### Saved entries
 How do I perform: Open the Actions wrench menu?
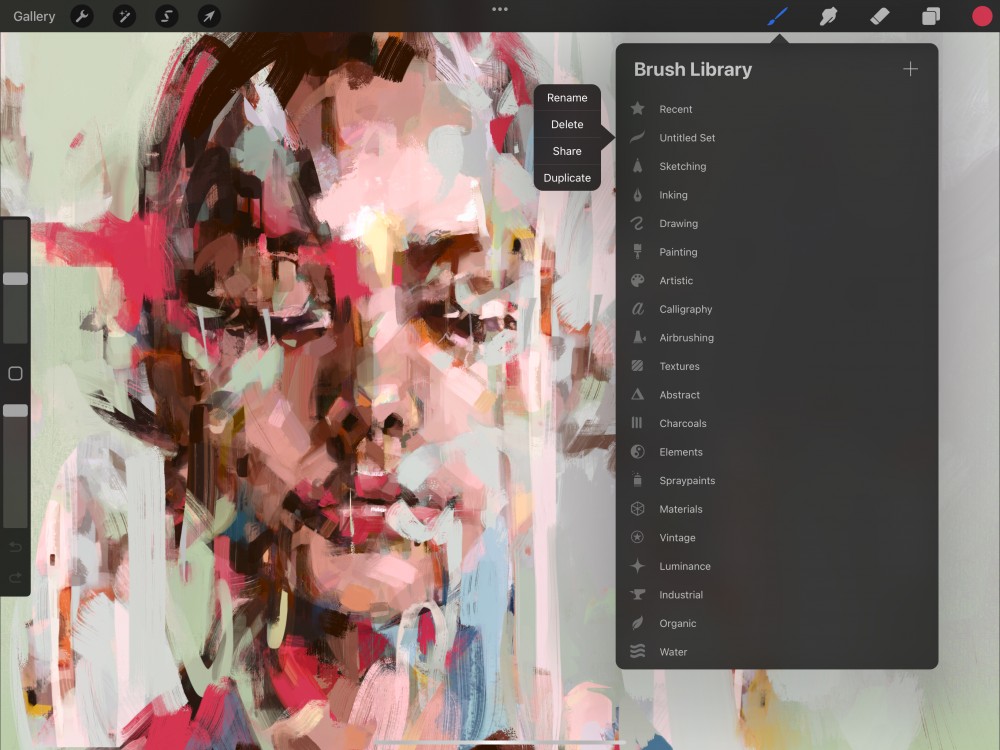81,16
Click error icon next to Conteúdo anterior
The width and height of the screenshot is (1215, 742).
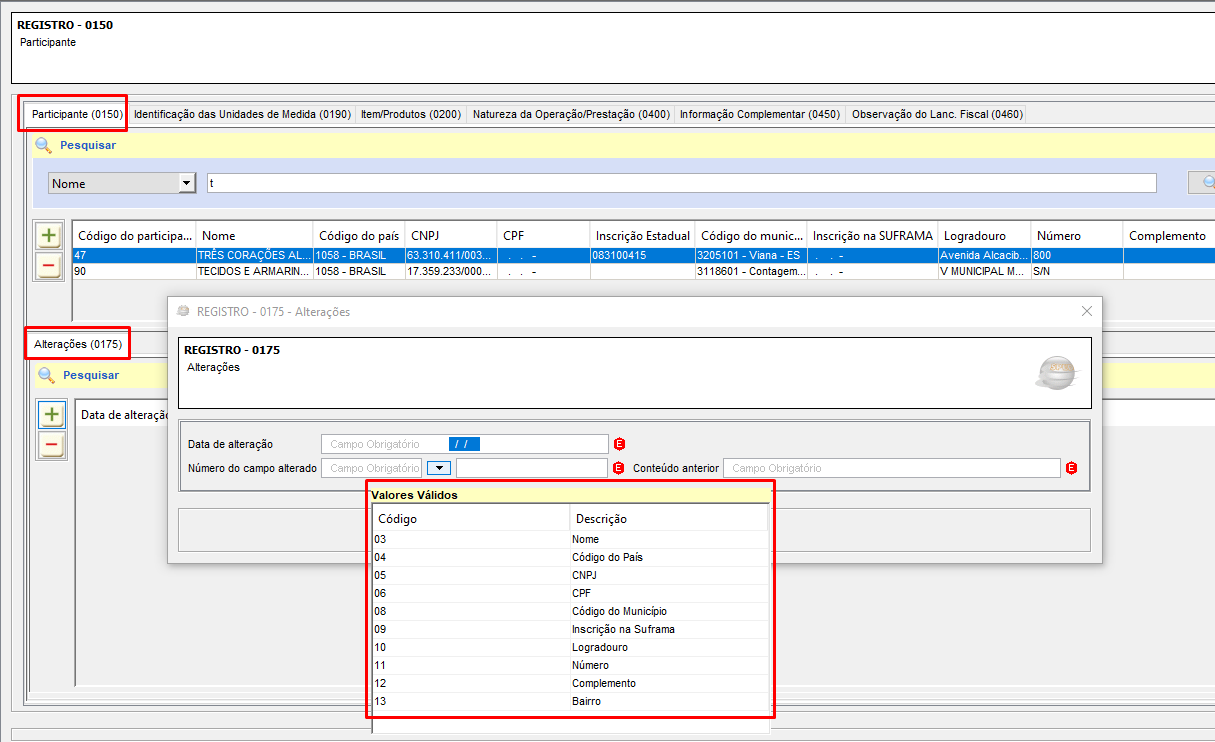coord(1071,468)
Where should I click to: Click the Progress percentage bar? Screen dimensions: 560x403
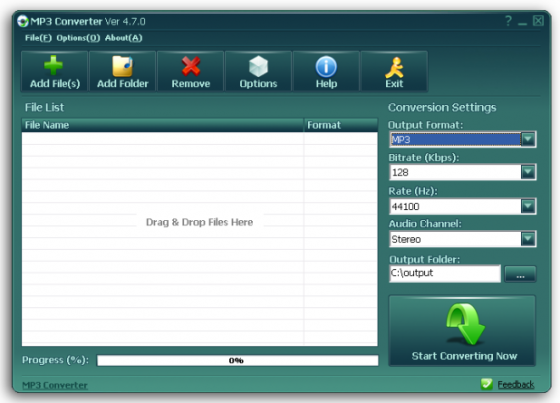tap(238, 360)
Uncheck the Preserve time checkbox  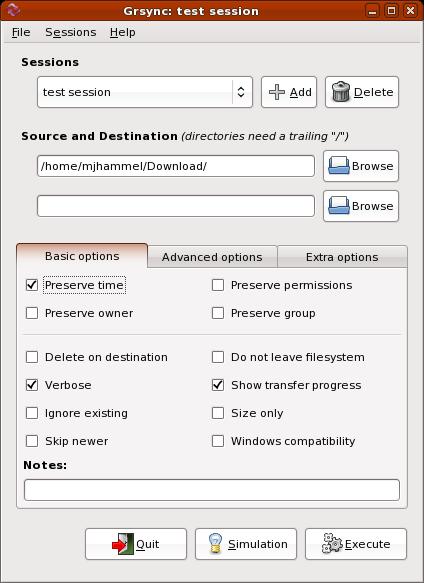(32, 285)
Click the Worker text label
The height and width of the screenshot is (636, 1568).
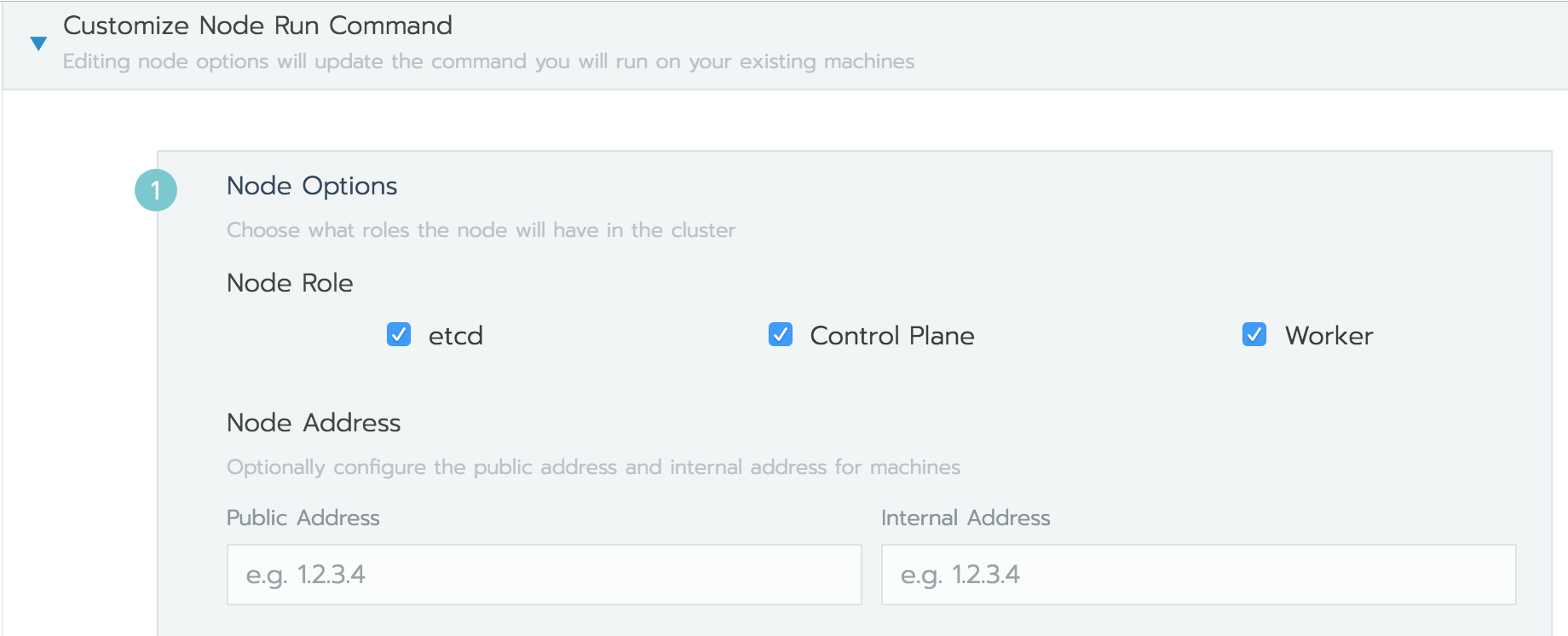[1329, 336]
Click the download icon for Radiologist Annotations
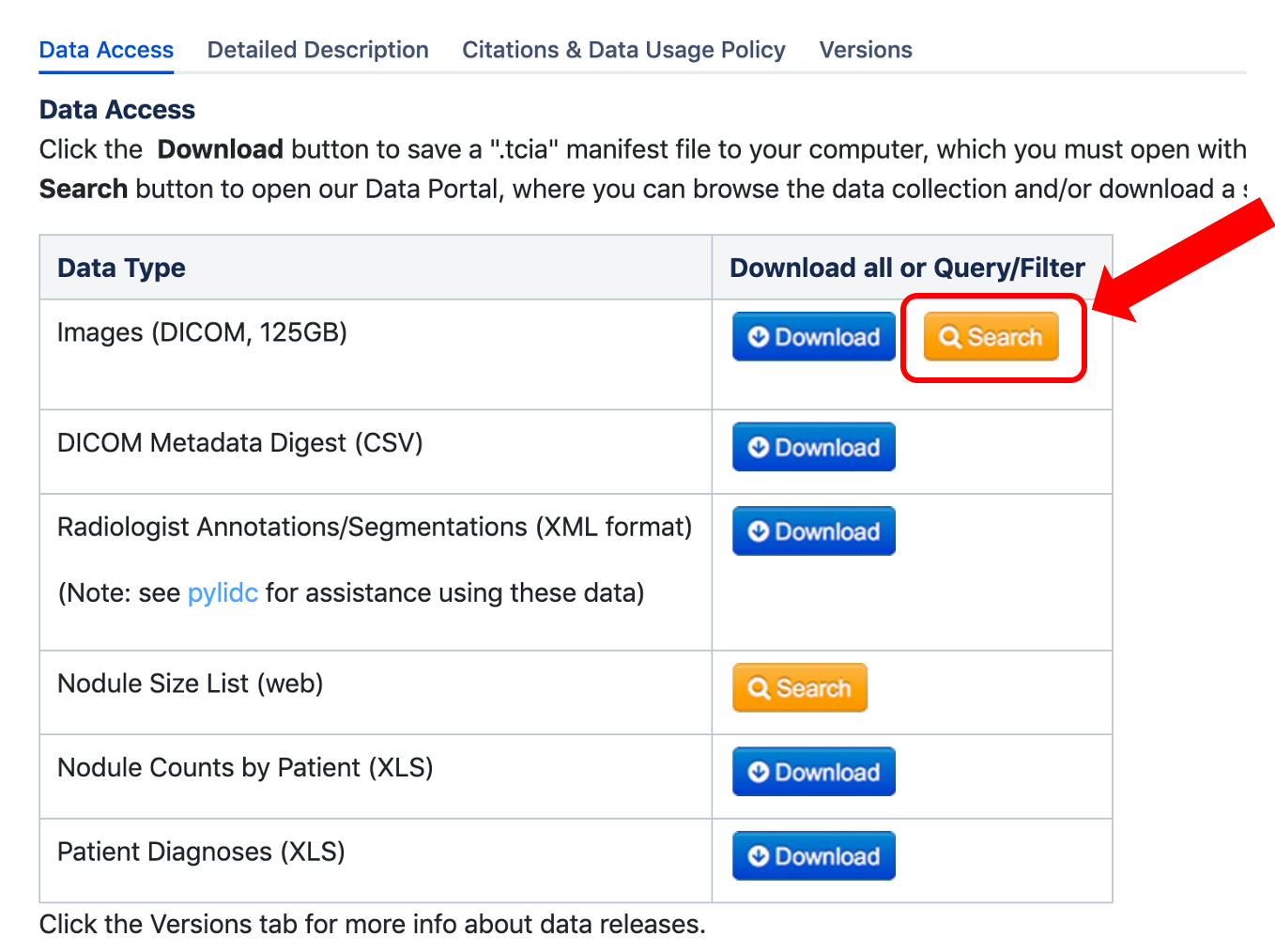 [x=759, y=530]
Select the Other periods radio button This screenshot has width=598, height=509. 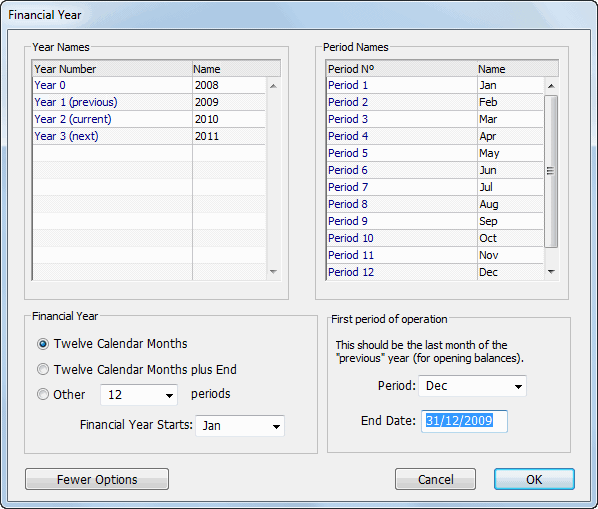point(43,394)
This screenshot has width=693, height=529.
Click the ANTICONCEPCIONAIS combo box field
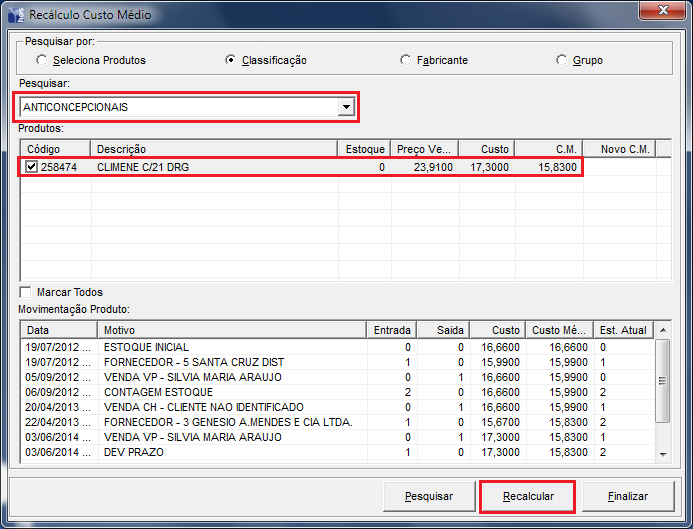[x=178, y=107]
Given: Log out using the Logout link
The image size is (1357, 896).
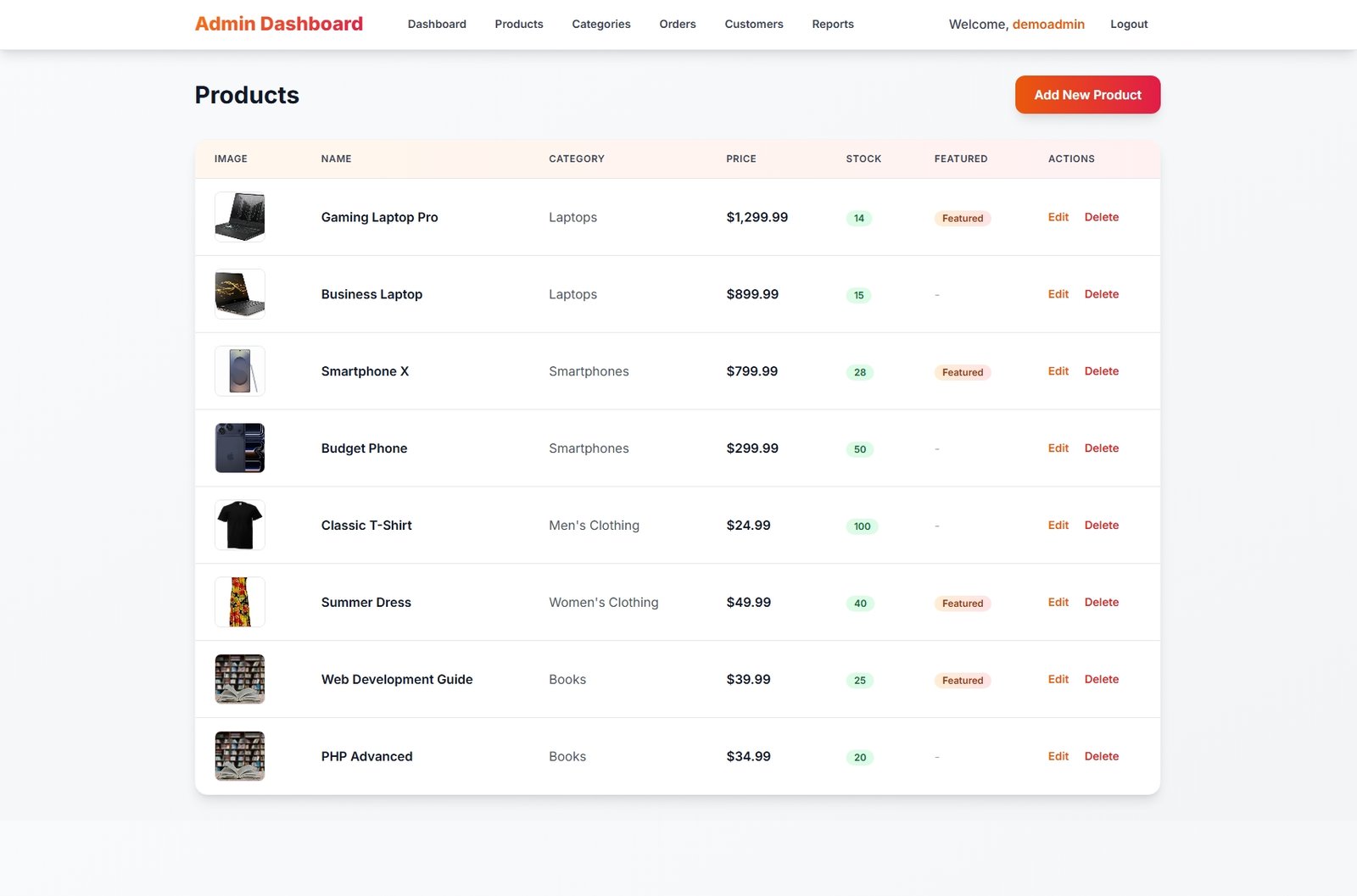Looking at the screenshot, I should 1128,25.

### Problem to solve
Nothing but the lines from the one containing "Given: Log out using the Logout link" through the last line of the records above should appear, each repeated exactly, with no pictures.

### Task answer
Given: Log out using the Logout link
The image size is (1357, 896).
Looking at the screenshot, I should 1128,25.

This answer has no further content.